## [ACTIVITY]
Please return every line of the records that contains the word "calendar".

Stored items
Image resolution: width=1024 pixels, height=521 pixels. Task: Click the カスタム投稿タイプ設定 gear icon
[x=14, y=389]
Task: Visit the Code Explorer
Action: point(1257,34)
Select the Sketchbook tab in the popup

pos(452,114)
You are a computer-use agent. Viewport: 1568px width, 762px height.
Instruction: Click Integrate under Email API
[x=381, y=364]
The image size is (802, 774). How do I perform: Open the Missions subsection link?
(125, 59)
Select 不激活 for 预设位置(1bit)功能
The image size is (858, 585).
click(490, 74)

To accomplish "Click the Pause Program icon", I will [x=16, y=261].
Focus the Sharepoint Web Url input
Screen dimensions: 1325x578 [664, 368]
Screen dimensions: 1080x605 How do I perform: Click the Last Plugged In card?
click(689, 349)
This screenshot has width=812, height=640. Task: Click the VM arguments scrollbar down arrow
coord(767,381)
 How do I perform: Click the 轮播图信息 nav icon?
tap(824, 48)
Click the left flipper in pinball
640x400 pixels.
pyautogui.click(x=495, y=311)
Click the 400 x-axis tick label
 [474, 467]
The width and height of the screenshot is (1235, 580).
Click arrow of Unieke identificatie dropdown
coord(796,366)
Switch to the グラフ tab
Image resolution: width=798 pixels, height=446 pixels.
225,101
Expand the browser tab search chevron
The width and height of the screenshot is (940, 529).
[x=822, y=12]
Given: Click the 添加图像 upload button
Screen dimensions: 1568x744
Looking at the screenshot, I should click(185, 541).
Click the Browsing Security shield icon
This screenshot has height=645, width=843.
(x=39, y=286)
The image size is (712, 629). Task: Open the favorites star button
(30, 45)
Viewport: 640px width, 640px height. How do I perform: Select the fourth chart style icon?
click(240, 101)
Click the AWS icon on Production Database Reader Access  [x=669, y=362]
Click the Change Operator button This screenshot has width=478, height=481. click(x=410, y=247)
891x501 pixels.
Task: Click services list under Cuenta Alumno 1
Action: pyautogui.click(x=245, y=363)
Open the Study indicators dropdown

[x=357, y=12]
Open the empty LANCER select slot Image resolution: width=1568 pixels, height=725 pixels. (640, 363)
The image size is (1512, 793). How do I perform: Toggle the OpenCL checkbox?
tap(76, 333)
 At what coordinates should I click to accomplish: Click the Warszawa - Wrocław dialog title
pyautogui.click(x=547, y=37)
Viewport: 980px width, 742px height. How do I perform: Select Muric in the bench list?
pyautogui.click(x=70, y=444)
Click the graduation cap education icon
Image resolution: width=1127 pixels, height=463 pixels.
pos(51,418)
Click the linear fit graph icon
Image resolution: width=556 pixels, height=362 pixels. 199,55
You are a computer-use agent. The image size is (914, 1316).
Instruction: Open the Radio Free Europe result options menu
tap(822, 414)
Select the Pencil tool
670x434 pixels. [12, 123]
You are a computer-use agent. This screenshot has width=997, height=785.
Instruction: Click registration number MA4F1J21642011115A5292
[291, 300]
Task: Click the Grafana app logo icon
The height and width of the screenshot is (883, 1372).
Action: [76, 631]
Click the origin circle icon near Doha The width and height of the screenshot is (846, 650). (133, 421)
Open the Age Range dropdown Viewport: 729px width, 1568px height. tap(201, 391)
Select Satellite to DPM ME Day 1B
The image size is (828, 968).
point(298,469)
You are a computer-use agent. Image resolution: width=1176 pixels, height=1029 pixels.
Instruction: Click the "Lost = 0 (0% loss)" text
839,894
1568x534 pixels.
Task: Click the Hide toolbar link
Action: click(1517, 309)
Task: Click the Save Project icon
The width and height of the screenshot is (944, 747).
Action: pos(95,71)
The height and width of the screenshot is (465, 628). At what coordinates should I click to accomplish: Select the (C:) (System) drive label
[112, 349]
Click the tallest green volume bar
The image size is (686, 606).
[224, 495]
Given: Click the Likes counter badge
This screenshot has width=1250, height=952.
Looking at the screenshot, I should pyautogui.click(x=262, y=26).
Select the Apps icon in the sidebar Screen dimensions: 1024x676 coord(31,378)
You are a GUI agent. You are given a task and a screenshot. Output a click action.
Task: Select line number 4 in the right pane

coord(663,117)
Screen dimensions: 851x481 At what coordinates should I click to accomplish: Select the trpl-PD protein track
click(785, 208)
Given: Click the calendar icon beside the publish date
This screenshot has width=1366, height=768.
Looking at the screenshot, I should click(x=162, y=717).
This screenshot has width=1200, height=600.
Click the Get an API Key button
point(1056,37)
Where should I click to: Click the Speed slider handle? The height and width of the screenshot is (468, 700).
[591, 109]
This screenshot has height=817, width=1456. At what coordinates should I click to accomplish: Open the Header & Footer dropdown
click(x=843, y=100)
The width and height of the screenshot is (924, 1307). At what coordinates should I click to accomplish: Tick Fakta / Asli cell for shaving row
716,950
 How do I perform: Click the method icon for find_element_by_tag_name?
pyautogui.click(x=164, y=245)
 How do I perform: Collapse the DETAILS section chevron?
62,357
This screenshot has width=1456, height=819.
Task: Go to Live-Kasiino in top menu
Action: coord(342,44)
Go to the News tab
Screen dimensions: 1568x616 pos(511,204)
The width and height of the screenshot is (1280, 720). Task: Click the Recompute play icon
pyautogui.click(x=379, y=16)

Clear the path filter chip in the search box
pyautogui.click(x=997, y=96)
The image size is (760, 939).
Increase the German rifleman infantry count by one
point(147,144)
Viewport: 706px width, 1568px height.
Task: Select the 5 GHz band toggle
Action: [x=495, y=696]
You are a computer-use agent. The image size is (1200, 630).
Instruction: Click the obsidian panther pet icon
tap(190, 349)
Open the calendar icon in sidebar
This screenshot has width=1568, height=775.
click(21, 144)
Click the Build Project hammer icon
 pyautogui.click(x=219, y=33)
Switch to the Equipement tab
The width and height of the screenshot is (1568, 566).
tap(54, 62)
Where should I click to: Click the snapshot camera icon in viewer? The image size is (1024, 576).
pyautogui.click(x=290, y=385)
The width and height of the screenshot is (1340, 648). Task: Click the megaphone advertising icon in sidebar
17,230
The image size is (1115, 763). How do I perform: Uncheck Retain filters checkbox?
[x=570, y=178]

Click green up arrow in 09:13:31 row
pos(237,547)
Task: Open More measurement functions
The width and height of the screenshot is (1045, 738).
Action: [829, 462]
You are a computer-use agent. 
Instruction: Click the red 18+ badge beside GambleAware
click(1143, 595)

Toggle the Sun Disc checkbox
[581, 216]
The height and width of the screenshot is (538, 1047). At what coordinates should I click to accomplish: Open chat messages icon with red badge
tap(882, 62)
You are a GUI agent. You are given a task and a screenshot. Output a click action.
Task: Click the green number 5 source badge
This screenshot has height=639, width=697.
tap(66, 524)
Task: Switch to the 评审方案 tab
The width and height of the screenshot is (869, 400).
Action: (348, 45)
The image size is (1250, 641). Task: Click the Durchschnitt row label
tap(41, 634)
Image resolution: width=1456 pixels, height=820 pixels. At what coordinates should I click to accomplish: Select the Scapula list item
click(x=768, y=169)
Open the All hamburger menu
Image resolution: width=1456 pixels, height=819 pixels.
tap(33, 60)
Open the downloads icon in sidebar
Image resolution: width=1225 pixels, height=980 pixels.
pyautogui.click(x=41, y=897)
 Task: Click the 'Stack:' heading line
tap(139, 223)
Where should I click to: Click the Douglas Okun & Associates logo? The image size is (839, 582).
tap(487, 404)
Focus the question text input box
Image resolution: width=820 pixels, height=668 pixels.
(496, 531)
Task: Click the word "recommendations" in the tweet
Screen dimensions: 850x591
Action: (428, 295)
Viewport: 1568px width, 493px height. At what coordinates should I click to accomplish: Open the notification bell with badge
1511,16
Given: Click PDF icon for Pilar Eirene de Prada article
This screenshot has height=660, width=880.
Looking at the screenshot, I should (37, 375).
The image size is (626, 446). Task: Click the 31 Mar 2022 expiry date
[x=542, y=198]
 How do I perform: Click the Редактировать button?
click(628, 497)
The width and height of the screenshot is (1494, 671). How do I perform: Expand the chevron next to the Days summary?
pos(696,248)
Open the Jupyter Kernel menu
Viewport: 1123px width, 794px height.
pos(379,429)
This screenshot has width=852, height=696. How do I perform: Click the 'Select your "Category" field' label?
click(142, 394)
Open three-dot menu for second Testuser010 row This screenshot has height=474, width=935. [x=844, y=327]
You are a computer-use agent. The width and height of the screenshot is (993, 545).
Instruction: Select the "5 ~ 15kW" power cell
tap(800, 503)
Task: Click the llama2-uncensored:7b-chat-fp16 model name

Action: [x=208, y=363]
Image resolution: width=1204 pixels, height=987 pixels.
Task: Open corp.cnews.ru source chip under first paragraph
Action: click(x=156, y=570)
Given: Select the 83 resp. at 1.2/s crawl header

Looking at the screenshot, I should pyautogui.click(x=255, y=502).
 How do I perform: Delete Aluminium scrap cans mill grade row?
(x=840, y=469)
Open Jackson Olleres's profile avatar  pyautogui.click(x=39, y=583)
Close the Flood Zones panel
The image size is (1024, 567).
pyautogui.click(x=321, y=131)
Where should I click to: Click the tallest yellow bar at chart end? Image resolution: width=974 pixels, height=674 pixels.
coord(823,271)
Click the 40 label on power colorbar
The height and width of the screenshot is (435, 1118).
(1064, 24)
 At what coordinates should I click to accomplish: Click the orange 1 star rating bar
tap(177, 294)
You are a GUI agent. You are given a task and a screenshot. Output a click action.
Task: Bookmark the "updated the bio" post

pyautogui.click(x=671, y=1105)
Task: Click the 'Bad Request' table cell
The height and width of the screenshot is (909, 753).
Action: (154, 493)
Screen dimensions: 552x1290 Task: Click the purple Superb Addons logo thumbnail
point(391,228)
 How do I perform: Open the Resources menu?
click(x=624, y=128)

## [WRITTEN REPLY]
Given: Click the calendar icon beside the publish date
Open the calendar icon in sidebar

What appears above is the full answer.